***** Entries provided

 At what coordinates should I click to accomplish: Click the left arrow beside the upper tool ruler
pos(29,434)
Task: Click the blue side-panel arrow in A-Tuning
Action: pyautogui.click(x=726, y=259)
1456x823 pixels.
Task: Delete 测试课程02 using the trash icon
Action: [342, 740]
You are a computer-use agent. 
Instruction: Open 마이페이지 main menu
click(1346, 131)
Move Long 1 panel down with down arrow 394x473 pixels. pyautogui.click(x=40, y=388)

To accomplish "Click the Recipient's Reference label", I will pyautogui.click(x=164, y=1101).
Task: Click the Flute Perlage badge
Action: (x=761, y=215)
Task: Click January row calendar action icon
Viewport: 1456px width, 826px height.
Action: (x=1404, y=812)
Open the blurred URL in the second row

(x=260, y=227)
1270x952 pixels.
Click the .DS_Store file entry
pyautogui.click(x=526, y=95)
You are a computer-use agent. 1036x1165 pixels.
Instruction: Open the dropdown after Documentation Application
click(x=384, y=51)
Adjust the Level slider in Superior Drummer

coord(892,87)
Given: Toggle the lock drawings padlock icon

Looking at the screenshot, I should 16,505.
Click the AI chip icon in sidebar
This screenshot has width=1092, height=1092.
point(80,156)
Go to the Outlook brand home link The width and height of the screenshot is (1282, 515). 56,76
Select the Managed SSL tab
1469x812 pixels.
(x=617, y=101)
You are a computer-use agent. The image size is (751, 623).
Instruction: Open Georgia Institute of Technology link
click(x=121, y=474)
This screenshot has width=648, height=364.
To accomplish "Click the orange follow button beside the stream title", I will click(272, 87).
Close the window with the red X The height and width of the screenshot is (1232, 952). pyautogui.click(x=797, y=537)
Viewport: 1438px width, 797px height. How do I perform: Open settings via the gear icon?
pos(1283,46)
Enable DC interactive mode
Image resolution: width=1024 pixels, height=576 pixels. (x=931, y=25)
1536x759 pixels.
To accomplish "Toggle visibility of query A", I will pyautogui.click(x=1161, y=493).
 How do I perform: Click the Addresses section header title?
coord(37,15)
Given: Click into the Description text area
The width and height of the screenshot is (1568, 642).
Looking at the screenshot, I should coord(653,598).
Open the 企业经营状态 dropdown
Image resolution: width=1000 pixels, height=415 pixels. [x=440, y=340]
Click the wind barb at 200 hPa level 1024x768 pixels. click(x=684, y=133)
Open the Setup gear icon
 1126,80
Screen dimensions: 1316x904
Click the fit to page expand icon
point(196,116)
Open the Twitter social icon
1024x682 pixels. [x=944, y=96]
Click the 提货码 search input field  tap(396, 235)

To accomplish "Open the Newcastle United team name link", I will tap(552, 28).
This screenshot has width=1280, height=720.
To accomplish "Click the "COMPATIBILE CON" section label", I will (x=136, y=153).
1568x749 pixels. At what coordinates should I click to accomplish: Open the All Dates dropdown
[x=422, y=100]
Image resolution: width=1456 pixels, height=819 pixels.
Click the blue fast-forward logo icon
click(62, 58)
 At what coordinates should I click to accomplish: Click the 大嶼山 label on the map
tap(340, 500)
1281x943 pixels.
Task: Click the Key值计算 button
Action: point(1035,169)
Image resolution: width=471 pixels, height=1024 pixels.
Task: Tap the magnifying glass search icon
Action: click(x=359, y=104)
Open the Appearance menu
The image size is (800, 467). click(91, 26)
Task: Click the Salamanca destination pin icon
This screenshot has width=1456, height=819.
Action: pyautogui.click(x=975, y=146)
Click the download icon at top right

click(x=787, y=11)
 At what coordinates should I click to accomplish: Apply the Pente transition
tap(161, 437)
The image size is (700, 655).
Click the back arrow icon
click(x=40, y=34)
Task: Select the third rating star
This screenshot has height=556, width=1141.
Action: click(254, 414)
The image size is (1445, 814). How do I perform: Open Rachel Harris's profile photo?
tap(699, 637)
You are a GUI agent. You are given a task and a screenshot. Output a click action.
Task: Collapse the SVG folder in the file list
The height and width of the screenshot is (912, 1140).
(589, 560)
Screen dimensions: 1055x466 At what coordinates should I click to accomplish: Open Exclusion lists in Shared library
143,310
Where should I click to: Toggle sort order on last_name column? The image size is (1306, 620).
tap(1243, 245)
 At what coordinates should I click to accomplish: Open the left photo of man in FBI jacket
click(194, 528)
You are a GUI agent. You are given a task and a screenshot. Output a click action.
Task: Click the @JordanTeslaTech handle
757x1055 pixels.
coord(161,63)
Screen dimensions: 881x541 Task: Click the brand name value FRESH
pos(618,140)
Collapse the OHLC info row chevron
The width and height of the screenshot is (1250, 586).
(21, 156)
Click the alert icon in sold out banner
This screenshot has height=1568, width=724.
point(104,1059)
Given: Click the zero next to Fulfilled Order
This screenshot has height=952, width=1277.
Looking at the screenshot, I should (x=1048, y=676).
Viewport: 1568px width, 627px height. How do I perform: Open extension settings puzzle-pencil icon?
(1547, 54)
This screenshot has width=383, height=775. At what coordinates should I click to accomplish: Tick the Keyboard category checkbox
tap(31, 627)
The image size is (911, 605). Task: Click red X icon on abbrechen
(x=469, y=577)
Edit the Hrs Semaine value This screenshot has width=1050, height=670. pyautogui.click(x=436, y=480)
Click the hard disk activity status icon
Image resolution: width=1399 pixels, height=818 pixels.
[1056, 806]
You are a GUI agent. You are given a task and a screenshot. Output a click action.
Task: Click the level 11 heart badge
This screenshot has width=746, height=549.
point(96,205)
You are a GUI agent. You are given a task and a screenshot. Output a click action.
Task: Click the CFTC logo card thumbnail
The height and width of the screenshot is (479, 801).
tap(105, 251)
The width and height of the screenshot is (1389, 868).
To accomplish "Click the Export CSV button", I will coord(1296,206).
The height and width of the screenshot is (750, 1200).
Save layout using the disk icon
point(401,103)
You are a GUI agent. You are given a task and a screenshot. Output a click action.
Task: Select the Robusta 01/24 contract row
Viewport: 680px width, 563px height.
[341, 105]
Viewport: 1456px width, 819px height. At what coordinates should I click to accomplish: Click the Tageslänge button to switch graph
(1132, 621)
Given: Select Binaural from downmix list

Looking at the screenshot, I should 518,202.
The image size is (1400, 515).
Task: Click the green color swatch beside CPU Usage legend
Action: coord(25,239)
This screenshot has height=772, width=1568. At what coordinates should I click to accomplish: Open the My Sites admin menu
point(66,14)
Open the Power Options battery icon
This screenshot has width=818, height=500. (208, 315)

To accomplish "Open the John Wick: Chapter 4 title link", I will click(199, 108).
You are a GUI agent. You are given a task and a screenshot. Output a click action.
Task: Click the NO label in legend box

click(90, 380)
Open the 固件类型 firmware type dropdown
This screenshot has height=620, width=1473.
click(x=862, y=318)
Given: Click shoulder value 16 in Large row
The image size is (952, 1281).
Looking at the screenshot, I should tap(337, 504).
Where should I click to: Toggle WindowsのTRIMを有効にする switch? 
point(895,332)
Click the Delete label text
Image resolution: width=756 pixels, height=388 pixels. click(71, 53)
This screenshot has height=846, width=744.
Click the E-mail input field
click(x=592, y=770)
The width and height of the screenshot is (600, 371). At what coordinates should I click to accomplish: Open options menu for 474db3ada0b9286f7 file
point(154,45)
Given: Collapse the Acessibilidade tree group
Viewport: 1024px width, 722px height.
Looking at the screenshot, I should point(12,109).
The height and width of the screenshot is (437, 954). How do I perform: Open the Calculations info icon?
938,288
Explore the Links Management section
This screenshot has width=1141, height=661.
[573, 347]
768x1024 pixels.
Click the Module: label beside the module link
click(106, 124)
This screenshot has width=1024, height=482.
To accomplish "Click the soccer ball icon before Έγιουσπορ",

**********

Task to complete:
Lay out every line above as a Markdown table with two columns, Row and Line. Number the rows and leave out the blank lines.

Correct output:
| Row | Line |
|---|---|
| 1 |  At what coordinates should I click to accomplish: Click the left arrow beside the upper tool ruler |
| 2 | pos(29,434) |
| 3 | Task: Click the blue side-panel arrow in A-Tuning |
| 4 | Action: pyautogui.click(x=726, y=259) |
| 5 | 1456x823 pixels. |
| 6 | Task: Delete 测试课程02 using the trash icon |
| 7 | Action: [342, 740] |
| 8 | You are a computer-use agent.  |
| 9 | Instruction: Open 마이페이지 main menu |
| 10 | click(1346, 131) |
| 11 | Move Long 1 panel down with down arrow 394x473 pixels. pyautogui.click(x=40, y=388) |
| 12 | To accomplish "Click the Recipient's Reference label", I will pyautogui.click(x=164, y=1101). |
| 13 | Task: Click the Flute Perlage badge |
| 14 | Action: (x=761, y=215) |
| 15 | Task: Click January row calendar action icon |
| 16 | Viewport: 1456px width, 826px height. |
| 17 | Action: (x=1404, y=812) |
| 18 | Open the blurred URL in the second row |
| 19 | (x=260, y=227) |
| 20 | 1270x952 pixels. |
| 21 | Click the .DS_Store file entry |
| 22 | pyautogui.click(x=526, y=95) |
| 23 | You are a computer-use agent. 1036x1165 pixels. |
| 24 | Instruction: Open the dropdown after Documentation Application |
| 25 | click(x=384, y=51) |
| 26 | Adjust the Level slider in Superior Drummer |
| 27 | coord(892,87) |
| 28 | Given: Toggle the lock drawings padlock icon |
| 29 | Looking at the screenshot, I should 16,505. |
| 30 | Click the AI chip icon in sidebar |
| 31 | This screenshot has width=1092, height=1092. |
| 32 | point(80,156) |
| 33 | Go to the Outlook brand home link The width and height of the screenshot is (1282, 515). 56,76 |
| 34 | Select the Managed SSL tab |
| 35 | 1469x812 pixels. |
| 36 | (x=617, y=101) |
| 37 | You are a computer-use agent. The image size is (751, 623). |
| 38 | Instruction: Open Georgia Institute of Technology link |
| 39 | click(x=121, y=474) |
| 40 | This screenshot has width=648, height=364. |
| 41 | To accomplish "Click the orange follow button beside the stream title", I will click(272, 87). |
| 42 | Close the window with the red X The height and width of the screenshot is (1232, 952). pyautogui.click(x=797, y=537) |
| 43 | Viewport: 1438px width, 797px height. How do I perform: Open settings via the gear icon? |
| 44 | pos(1283,46) |
| 45 | Enable DC interactive mode |
| 46 | Image resolution: width=1024 pixels, height=576 pixels. (x=931, y=25) |
| 47 | 1536x759 pixels. |
| 48 | To accomplish "Toggle visibility of query A", I will pyautogui.click(x=1161, y=493). |
| 49 |  How do I perform: Click the Addresses section header title? |
| 50 | coord(37,15) |
| 51 | Given: Click into the Description text area |
| 52 | The width and height of the screenshot is (1568, 642). |
| 53 | Looking at the screenshot, I should coord(653,598). |
| 54 | Open the 企业经营状态 dropdown |
| 55 | Image resolution: width=1000 pixels, height=415 pixels. [x=440, y=340] |
| 56 | Click the wind barb at 200 hPa level 1024x768 pixels. click(x=684, y=133) |
| 57 | Open the Setup gear icon |
| 58 |  1126,80 |
| 59 | Screen dimensions: 1316x904 |
| 60 | Click the fit to page expand icon |
| 61 | point(196,116) |
| 62 | Open the Twitter social icon |
| 63 | 1024x682 pixels. [x=944, y=96] |
| 64 | Click the 提货码 search input field  tap(396, 235) |
| 65 | To accomplish "Open the Newcastle United team name link", I will tap(552, 28). |
| 66 | This screenshot has width=1280, height=720. |
| 67 | To accomplish "Click the "COMPATIBILE CON" section label", I will (x=136, y=153). |
| 68 | 1568x749 pixels. At what coordinates should I click to accomplish: Open the All Dates dropdown |
| 69 | [x=422, y=100] |
| 70 | Image resolution: width=1456 pixels, height=819 pixels. |
| 71 | Click the blue fast-forward logo icon |
| 72 | click(62, 58) |
| 73 |  At what coordinates should I click to accomplish: Click the 大嶼山 label on the map |
| 74 | tap(340, 500) |
| 75 | 1281x943 pixels. |
| 76 | Task: Click the Key值计算 button |
| 77 | Action: point(1035,169) |
| 78 | Image resolution: width=471 pixels, height=1024 pixels. |
| 79 | Task: Tap the magnifying glass search icon |
| 80 | Action: click(x=359, y=104) |
| 81 | Open the Appearance menu |
| 82 | The image size is (800, 467). click(91, 26) |
| 83 | Task: Click the Salamanca destination pin icon |
| 84 | This screenshot has width=1456, height=819. |
| 85 | Action: pyautogui.click(x=975, y=146) |
| 86 | Click the download icon at top right |
| 87 | click(x=787, y=11) |
| 88 |  At what coordinates should I click to accomplish: Apply the Pente transition |
| 89 | tap(161, 437) |
| 90 | The image size is (700, 655). |
| 91 | Click the back arrow icon |
| 92 | click(x=40, y=34) |
| 93 | Task: Select the third rating star |
| 94 | This screenshot has height=556, width=1141. |
| 95 | Action: click(254, 414) |
| 96 | The image size is (1445, 814). How do I perform: Open Rachel Harris's profile photo? |
| 97 | tap(699, 637) |
| 98 | You are a GUI agent. You are given a task and a screenshot. Output a click action. |
| 99 | Task: Collapse the SVG folder in the file list |
| 100 | The height and width of the screenshot is (912, 1140). |
| 101 | (589, 560) |
| 102 | Screen dimensions: 1055x466 At what coordinates should I click to accomplish: Open Exclusion lists in Shared library |
| 103 | 143,310 |
| 104 | Where should I click to: Toggle sort order on last_name column? The image size is (1306, 620). |
| 105 | tap(1243, 245) |
| 106 |  At what coordinates should I click to accomplish: Open the left photo of man in FBI jacket |
| 107 | click(194, 528) |
| 108 | You are a GUI agent. You are given a task and a screenshot. Output a click action. |
| 109 | Task: Click the @JordanTeslaTech handle |
| 110 | 757x1055 pixels. |
| 111 | coord(161,63) |
| 112 | Screen dimensions: 881x541 Task: Click the brand name value FRESH |
| 113 | pos(618,140) |
| 114 | Collapse the OHLC info row chevron |
| 115 | The width and height of the screenshot is (1250, 586). |
| 116 | (21, 156) |
| 117 | Click the alert icon in sold out banner |
| 118 | This screenshot has height=1568, width=724. |
| 119 | point(104,1059) |
| 120 | Given: Click the zero next to Fulfilled Order |
| 121 | This screenshot has height=952, width=1277. |
| 122 | Looking at the screenshot, I should (x=1048, y=676). |
| 123 | Viewport: 1568px width, 627px height. How do I perform: Open extension settings puzzle-pencil icon? |
| 124 | (1547, 54) |
| 125 | This screenshot has width=383, height=775. At what coordinates should I click to accomplish: Tick the Keyboard category checkbox |
| 126 | tap(31, 627) |
| 127 | The image size is (911, 605). Task: Click red X icon on abbrechen |
| 128 | (x=469, y=577) |
| 129 | Edit the Hrs Semaine value This screenshot has width=1050, height=670. pyautogui.click(x=436, y=480) |
| 130 | Click the hard disk activity status icon |
| 131 | Image resolution: width=1399 pixels, height=818 pixels. |
| 132 | [1056, 806] |
| 133 | You are a GUI agent. You are given a task and a screenshot. Output a click action. |
| 134 | Task: Click the level 11 heart badge |
| 135 | This screenshot has width=746, height=549. |
| 136 | point(96,205) |
| 137 | You are a GUI agent. You are given a task and a screenshot. Output a click action. |
| 138 | Task: Click the CFTC logo card thumbnail |
| 139 | The height and width of the screenshot is (479, 801). |
| 140 | tap(105, 251) |
| 141 | The width and height of the screenshot is (1389, 868). |
| 142 | To accomplish "Click the Export CSV button", I will coord(1296,206). |
| 143 | The height and width of the screenshot is (750, 1200). |
| 144 | Save layout using the disk icon |
| 145 | point(401,103) |
| 146 | You are a GUI agent. You are given a task and a screenshot. Output a click action. |
| 147 | Task: Select the Robusta 01/24 contract row |
| 148 | Viewport: 680px width, 563px height. |
| 149 | [341, 105] |
| 150 | Viewport: 1456px width, 819px height. At what coordinates should I click to accomplish: Click the Tageslänge button to switch graph |
| 151 | (1132, 621) |
| 152 | Given: Select Binaural from downmix list |
| 153 | Looking at the screenshot, I should 518,202. |
| 154 | The image size is (1400, 515). |
| 155 | Task: Click the green color swatch beside CPU Usage legend |
| 156 | Action: coord(25,239) |
| 157 | This screenshot has height=772, width=1568. At what coordinates should I click to accomplish: Open the My Sites admin menu |
| 158 | point(66,14) |
| 159 | Open the Power Options battery icon |
| 160 | This screenshot has width=818, height=500. (208, 315) |
| 161 | To accomplish "Open the John Wick: Chapter 4 title link", I will click(199, 108). |
| 162 | You are a GUI agent. You are given a task and a screenshot. Output a click action. |
| 163 | Task: Click the NO label in legend box |
| 164 | click(90, 380) |
| 165 | Open the 固件类型 firmware type dropdown |
| 166 | This screenshot has height=620, width=1473. |
| 167 | click(x=862, y=318) |
| 168 | Given: Click shoulder value 16 in Large row |
| 169 | The image size is (952, 1281). |
| 170 | Looking at the screenshot, I should tap(337, 504). |
| 171 | Where should I click to: Toggle WindowsのTRIMを有効にする switch?  |
| 172 | point(895,332) |
| 173 | Click the Delete label text |
| 174 | Image resolution: width=756 pixels, height=388 pixels. click(71, 53) |
| 175 | This screenshot has height=846, width=744. |
| 176 | Click the E-mail input field |
| 177 | click(x=592, y=770) |
| 178 | The width and height of the screenshot is (600, 371). At what coordinates should I click to accomplish: Open options menu for 474db3ada0b9286f7 file |
| 179 | point(154,45) |
| 180 | Given: Collapse the Acessibilidade tree group |
| 181 | Viewport: 1024px width, 722px height. |
| 182 | Looking at the screenshot, I should point(12,109). |
| 183 | The height and width of the screenshot is (437, 954). How do I perform: Open the Calculations info icon? |
| 184 | 938,288 |
| 185 | Explore the Links Management section |
| 186 | This screenshot has width=1141, height=661. |
| 187 | [573, 347] |
| 188 | 768x1024 pixels. |
| 189 | Click the Module: label beside the module link |
| 190 | click(106, 124) |
| 191 | This screenshot has width=1024, height=482. |
| 192 | To accomplish "Click the soccer ball icon before Έγιουσπορ", |